As a possible solution, the LN1 inhibitory neuron that implements habituation could itself be disabled, although that beings back the issue of the animal getting stuck. But perhaps it would instead be diminished instead of being cut off, giving the animal persistence without devolving into perseveration.

Odor vs actual food

Another potential issue is the detection of food itself as opposed to just its odor. If the food tile has food, the animal should have more patience than if the tile is empty with just the food odor. That scenario might explain why other habituation circuits include serotonin or dopamine as modulators. If food is actually present, there should be less habituation.

The issue of precise values raises calibration as an issue, because evolution likely can’t precisely calibrate cutoff values or calibrate one neuron to another.
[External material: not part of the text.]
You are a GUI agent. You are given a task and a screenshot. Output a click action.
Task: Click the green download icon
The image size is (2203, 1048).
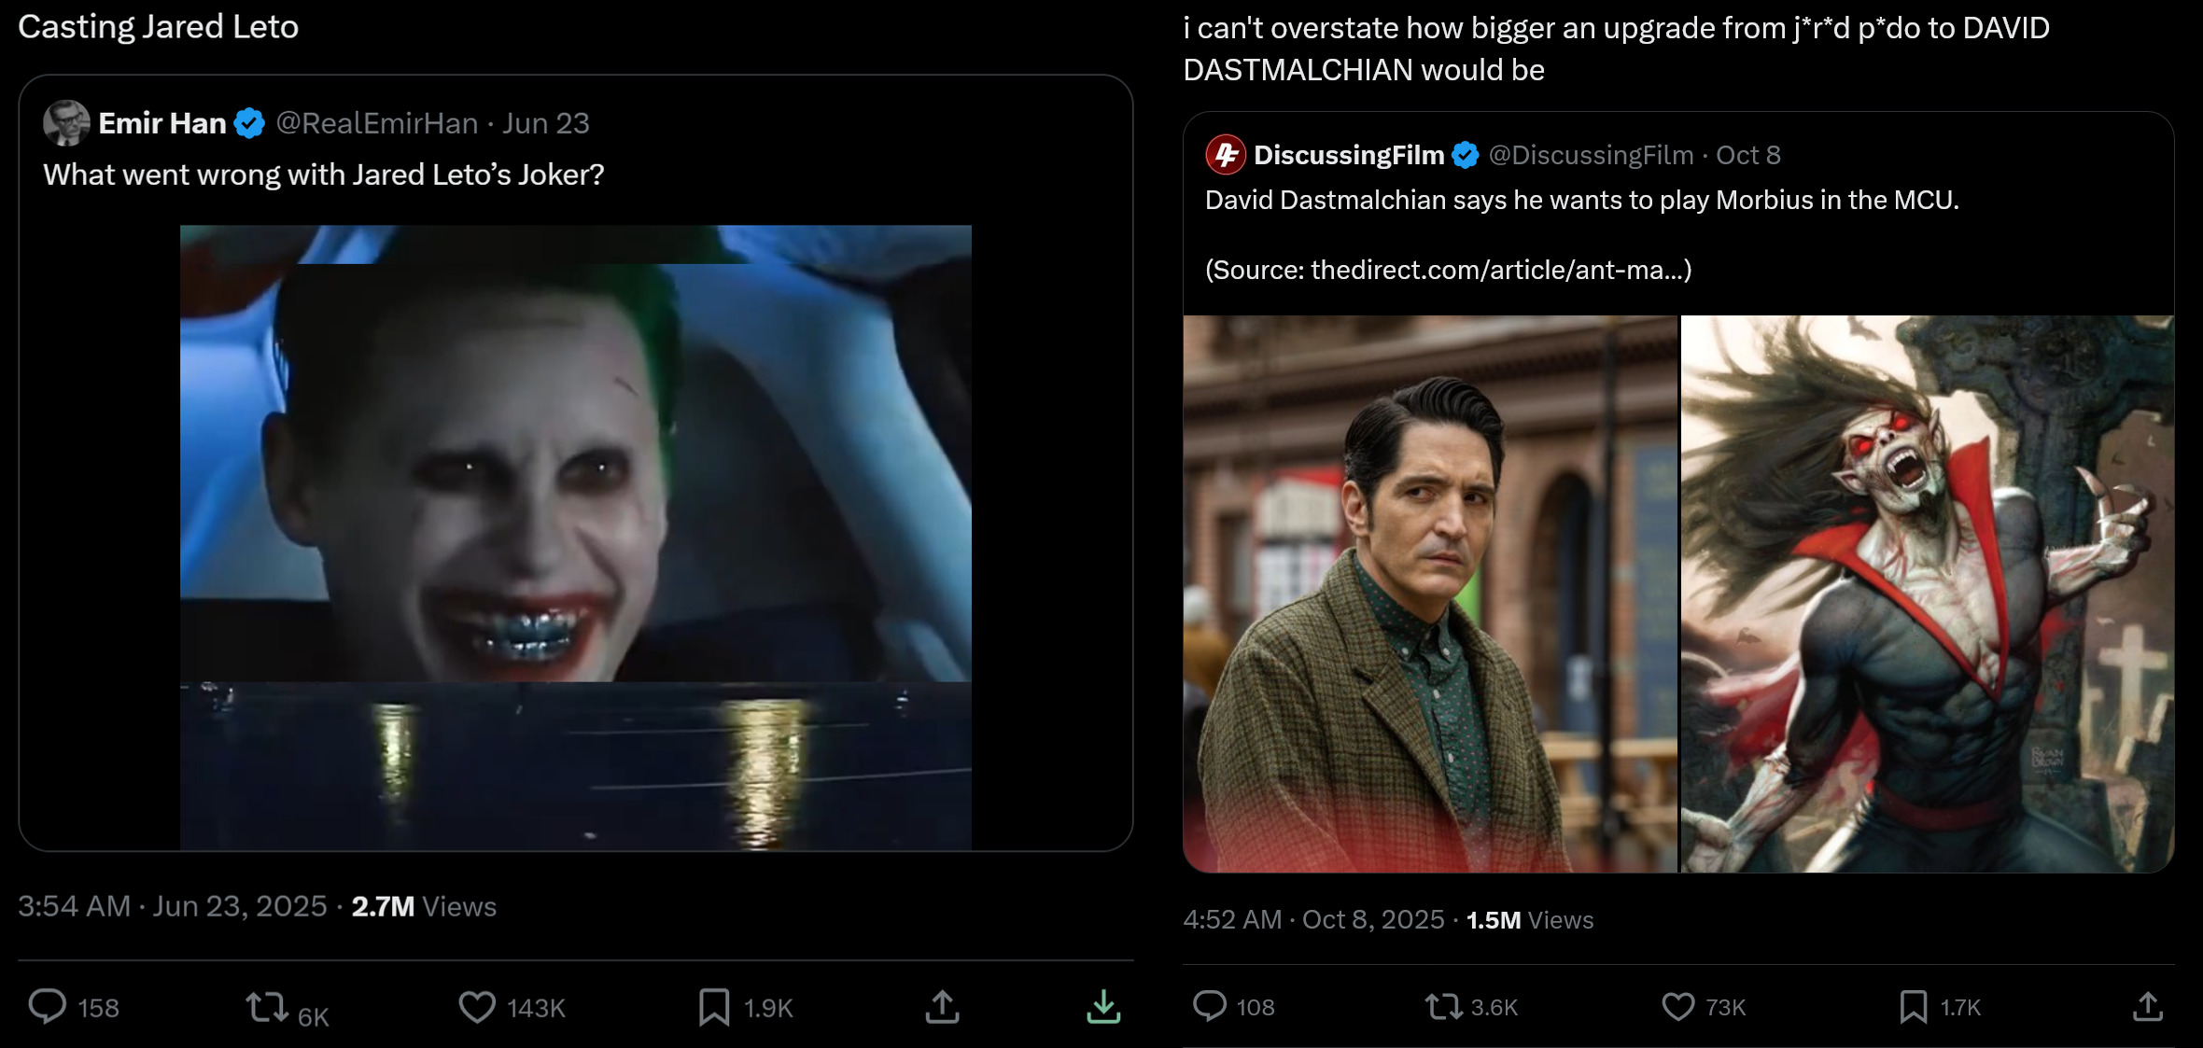tap(1103, 1007)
Some of the habituation and related synapse adjustment may simply be calibration, adjusting neuron amplification to the system. In a sense, that calibration would be learning but perhaps atypical learning.

References

Das, Sudeshna, et al. “Plasticity of local GABAergic interneurons drives olfactory habituation.” Proceedings of the National Academy of Sciences 108.36 (2011): E646-E654.

Shen Y, Dasgupta S, Navlakha S. Habituation as a neural algorithm for online odor discrimination. Proc Natl Acad Sci U S A. 2020 Jun 2;117(22):12402-12410. doi: 10.1073/pnas.1915252117. Epub 2020 May 19. PMID: 32430320; PMCID: PMC7275754.